One of the challenges in identifying the flavours of any of the 150 odd commercially available hop varietals, is consuming them in a controlled, specific and comparable format. Most commercial beer uses an array of hops in any single product, so identifying the specific flavours of any individual hop is a challenge. Even if a brewery releases a single hop beer, you rarely find four or five products using the same base. And hops do highlight specific flavours in different contexts.

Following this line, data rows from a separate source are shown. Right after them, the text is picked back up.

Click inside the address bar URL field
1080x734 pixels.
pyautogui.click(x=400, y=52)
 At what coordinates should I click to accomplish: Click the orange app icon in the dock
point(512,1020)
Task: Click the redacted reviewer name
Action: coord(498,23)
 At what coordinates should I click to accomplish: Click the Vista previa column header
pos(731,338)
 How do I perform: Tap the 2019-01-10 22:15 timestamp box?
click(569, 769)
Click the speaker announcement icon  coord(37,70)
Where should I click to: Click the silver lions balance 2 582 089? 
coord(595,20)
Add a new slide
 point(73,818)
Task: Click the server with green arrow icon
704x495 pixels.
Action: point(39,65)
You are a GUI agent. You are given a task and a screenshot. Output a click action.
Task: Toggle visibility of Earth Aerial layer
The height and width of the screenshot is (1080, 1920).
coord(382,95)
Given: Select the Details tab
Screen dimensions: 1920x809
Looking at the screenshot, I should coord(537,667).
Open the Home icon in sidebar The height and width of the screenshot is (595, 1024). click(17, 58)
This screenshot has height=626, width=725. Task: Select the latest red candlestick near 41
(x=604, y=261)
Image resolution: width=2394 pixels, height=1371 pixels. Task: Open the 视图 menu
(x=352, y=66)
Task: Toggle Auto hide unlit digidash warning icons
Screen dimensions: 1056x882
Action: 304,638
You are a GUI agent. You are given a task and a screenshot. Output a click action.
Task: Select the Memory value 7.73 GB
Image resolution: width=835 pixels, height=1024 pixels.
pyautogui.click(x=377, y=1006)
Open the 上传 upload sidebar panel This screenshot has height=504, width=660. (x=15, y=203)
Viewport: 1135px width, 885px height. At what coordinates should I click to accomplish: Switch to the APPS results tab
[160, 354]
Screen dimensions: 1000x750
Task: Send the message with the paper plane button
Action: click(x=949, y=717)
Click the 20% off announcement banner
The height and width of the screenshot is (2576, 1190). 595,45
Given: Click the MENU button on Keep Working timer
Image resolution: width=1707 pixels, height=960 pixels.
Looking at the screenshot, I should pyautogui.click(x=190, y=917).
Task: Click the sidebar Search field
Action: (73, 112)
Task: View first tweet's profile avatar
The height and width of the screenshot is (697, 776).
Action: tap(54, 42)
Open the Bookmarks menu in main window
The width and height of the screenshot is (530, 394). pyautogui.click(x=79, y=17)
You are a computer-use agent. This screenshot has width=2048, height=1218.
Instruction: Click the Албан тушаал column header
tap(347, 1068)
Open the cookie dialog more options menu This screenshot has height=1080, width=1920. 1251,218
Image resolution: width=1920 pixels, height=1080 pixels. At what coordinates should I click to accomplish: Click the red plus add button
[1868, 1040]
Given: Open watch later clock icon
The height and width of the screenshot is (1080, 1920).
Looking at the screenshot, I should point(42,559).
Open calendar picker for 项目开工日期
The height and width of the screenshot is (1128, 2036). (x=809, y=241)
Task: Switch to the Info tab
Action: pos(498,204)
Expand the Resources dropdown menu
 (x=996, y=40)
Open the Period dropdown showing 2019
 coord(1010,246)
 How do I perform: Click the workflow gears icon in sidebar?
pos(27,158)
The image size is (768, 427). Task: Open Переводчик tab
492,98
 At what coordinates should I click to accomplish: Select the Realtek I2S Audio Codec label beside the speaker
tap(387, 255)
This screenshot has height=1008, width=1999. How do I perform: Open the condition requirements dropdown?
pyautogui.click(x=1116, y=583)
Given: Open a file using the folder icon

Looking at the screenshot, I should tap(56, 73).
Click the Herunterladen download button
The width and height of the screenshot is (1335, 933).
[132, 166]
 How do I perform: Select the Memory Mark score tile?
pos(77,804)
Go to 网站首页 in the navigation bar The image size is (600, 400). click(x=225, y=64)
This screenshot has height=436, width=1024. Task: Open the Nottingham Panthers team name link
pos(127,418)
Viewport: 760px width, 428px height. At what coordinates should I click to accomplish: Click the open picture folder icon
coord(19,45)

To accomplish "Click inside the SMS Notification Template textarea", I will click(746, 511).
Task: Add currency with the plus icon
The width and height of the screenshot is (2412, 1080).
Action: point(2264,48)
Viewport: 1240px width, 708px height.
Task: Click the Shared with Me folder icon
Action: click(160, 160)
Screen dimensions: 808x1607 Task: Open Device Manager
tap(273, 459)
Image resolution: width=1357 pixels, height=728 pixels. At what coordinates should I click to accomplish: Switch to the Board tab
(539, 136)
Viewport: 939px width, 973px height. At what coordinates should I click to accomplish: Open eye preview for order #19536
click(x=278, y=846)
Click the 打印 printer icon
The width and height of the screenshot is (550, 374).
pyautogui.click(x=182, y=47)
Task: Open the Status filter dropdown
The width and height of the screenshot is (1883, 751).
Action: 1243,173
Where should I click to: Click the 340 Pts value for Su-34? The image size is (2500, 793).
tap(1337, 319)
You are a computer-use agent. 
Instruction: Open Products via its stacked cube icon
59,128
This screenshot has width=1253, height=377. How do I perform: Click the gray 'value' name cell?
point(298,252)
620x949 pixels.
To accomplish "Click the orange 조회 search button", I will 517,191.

To control for variability, we dry hopped the same base beer in growlers using 6 different varieties, for 72hrs in the cold room. The base beer was a lager, allowing the more subtle hop flavours to be detected. We dry hopped at 8.5g/L, a relatively conservative concentration for modern craft beer. The hops we looked at we’re Wai-iti, Talus, Cashmere, Galaxy, Citra and Citra LUPO. We also threw in some hop products like Incognito Citra, Slavo Cascade and Thin Film Eureka. The beer could probably have been incubated with the dry hop for longer, but I was concerned about oxidation. The floaties accentuated the overall grassiness and bitterness across the board.
I was super impressed with Talus and Cashmere, especially. Cashmere really brought a combo of dank and tropical flavours, a wonderfully complete single hop. Talus has a beautiful aromatic quality of tropical fruits and a hint of coconut. A more palatable version of Sabro. Incognito Citra was powerful, very aromatic but accentuated the bitterness compared with the Salvo. And the Thin Film was super interesting with an impact on aroma but not much to the flavour.
Probably not the most sophisticated dry hop experiment, but we definitely learned a few bits about each hop that we can now take through to our bigger batches.